October 29, 2021 · 4 min read
The Weekly Wrap-Up - Friday 29th October 2021
Play-to-Earn Gaming Advocates Fight Valve’s ‘Web3.0 Ban’
‘Blockchain Game Alliance’ and Others Ask Valve to Lift Its Ban
Blockchain Game Alliance, Fight For The Future and 26 blockchain based gaming companies have implored Valve Corporation in an open letter to remove its current ban on Web 3.0 gaming. The company, which owns the multi-billion dollar online game-store Steam, has stated that blockchain-based games that feature NFT trading will not be displayed or sold on their platform. The open letter written by President of the Blockchain Game Alliance, Sebastien Borget read:
to cut-off this burgeoning sector at such a crucial stage of development is to ignore the remarkable progress we have achieved this year, while creating unfair access-to-market for incumbents.
Matt Damon Becomes Face of Crypto.com
Online Trading Platform To Spend $100M On New Ad Campaign
On Thursday (28th October), the crypto trading platform Crypto.com announced they would be launching a new $100M ad campaign in partnership with actor Matt Damon. The campaign is set to launch in more than 20 different countries, and comes after the platform has already partnered with Formula 1’s Aston Martin Cognizant and the Philadelphia 76’ers. The CEO of Crypto.com, Kris Marszalek stated that
This is a defining moment for the company and for the industry
Last week, Coinbase announced that it would become an official partner of the NBA. A push for mainstream adoption through advertising can be seen amongst crypto-platforms.
Mastercard Set To Launch Crypto-Integration For Its Merchants
The Financial Services Corporation Partners With Digital Wallet Platform Bakkt
(Image: Ledger Insights)
On Monday (25th October), Mastercard announced a partnership with Bakkt to allow loyalty based crypto-rewards to be earned and digital assets to be spent through their merchants. Reward schemes such as hotel or airline loyalty points will be made able to be converted into cryptocurrency. Shares of Bakkt jumped roughly 116% with the announcement of the news. The move has largely been made in order to allow capital to remain in the Mastercard ecosystem, without requiring Mastercard users to move funds to exchanges to purchase crypto. Mastercard’s Executive Vice President, Sherri Haymond stated:
Our partners, be they banks, fintechs or merchants, can offer their customers the ability to buy, sell and hold cryptocurrency through an integration with the Baktt platform.
Facebook Changes Name to ‘Meta’
Facebook Undergoes Major Rebrand
On Thursday (28th, October), Mark Zuckerberg announced that Facebook would be changing its name to ‘Meta’ and trading under the stock-ticker ‘MVRS’. Explaining the decision, Zuckerberg stated:
it is time for us to adopt a new company brand to encompass everything that we do, to reflect who we are and what we hope to build.

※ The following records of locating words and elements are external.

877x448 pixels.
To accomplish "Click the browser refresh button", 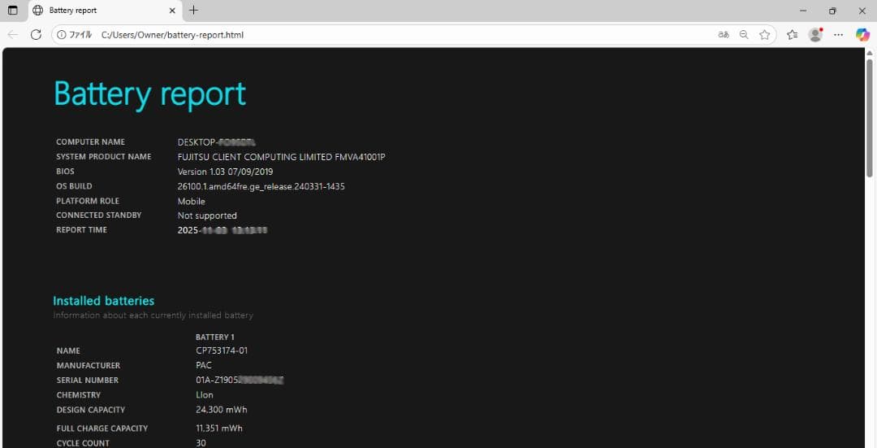I will [x=36, y=35].
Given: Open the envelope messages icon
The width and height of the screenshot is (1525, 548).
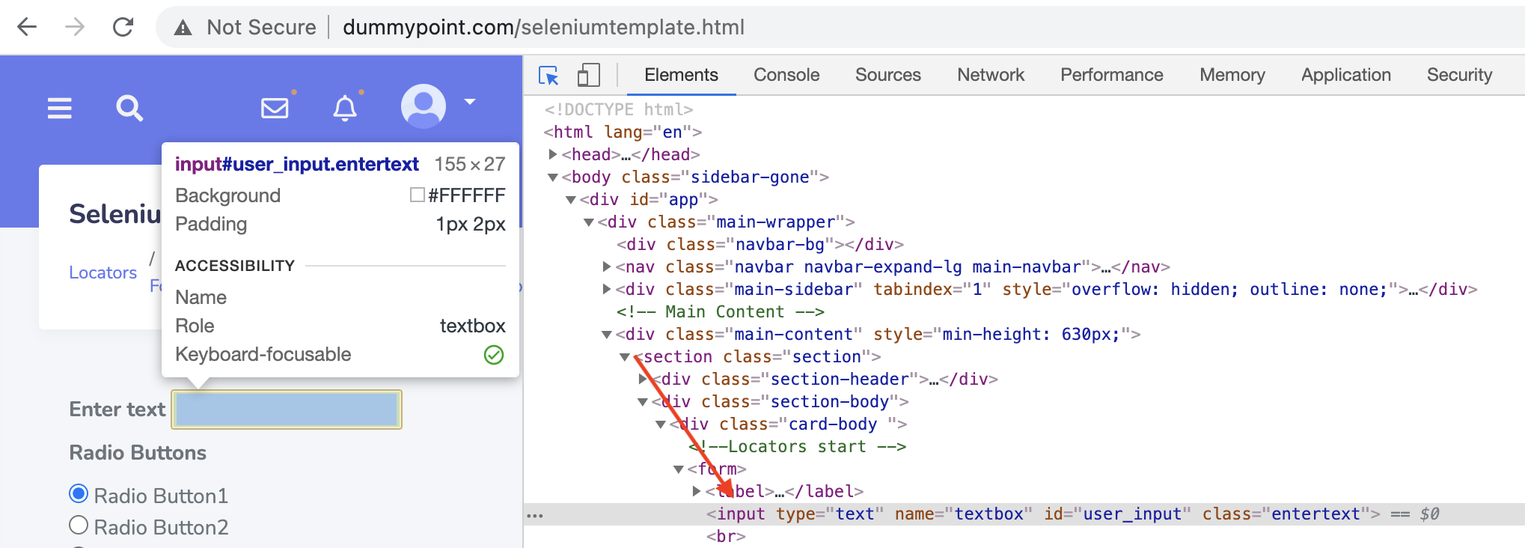Looking at the screenshot, I should click(275, 109).
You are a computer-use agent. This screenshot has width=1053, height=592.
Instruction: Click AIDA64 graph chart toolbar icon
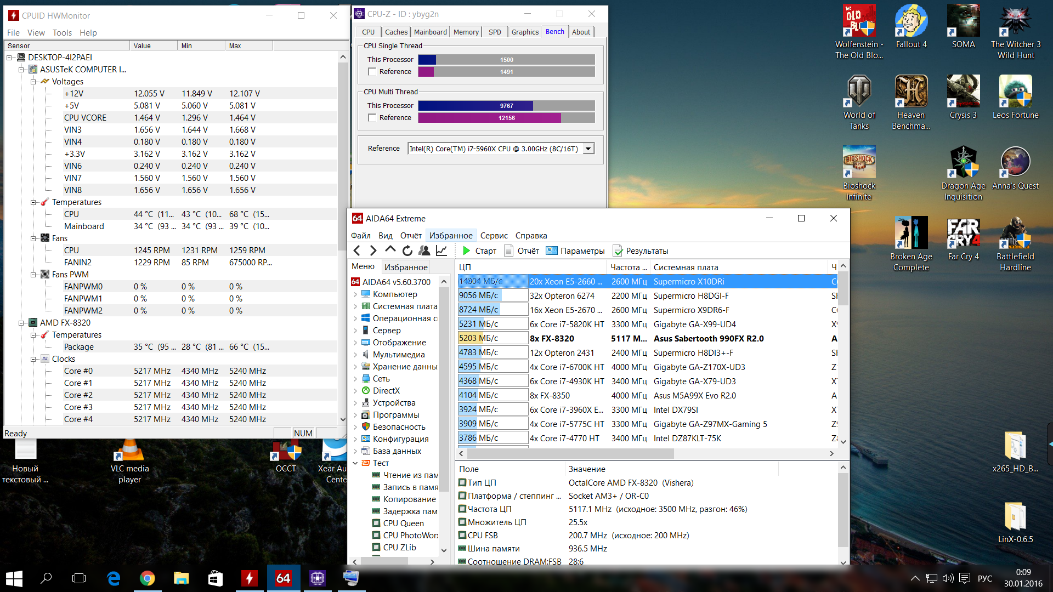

However, many consider the rebranding to be driven by negative press surrounding the Facebook brand over the last few years. Facebook would also appear to be moving to claim the phrase ‘metaverse’ as its own - with the company planning to expand its VR and AR range of products and services.
Aradiko Protocol Hack Drains 25% Of Liquidity Pool
Exploit Costs the Stacks DeFi Platform $1.5M
Just days after its launch this week, Arkadiko - the liquidity provision protocol built on the Stacks blockchain, was hacked. The hacker used an exploit to remove 400k STX and 740k USDA from its vault, with a total value of $1.5M. This roughly equates to a 25% decrease in the total value of the platform’s vault. After the event, Arkadiko deployed a secondary contract that enabled burning of USDA (Arkadiko’s native Stablecoin) held at the attacker’s address - causing 740k USDA to be removed from circulation. This prevented the exploit from being able to be used again. The platform has stated that if the hacker wishes to return the funds, they are welcome to keep 20% as a ‘bug bounty’ for highlighting the exploit. The platform’s self-published ‘post-mortem’ explains the hack in more detail.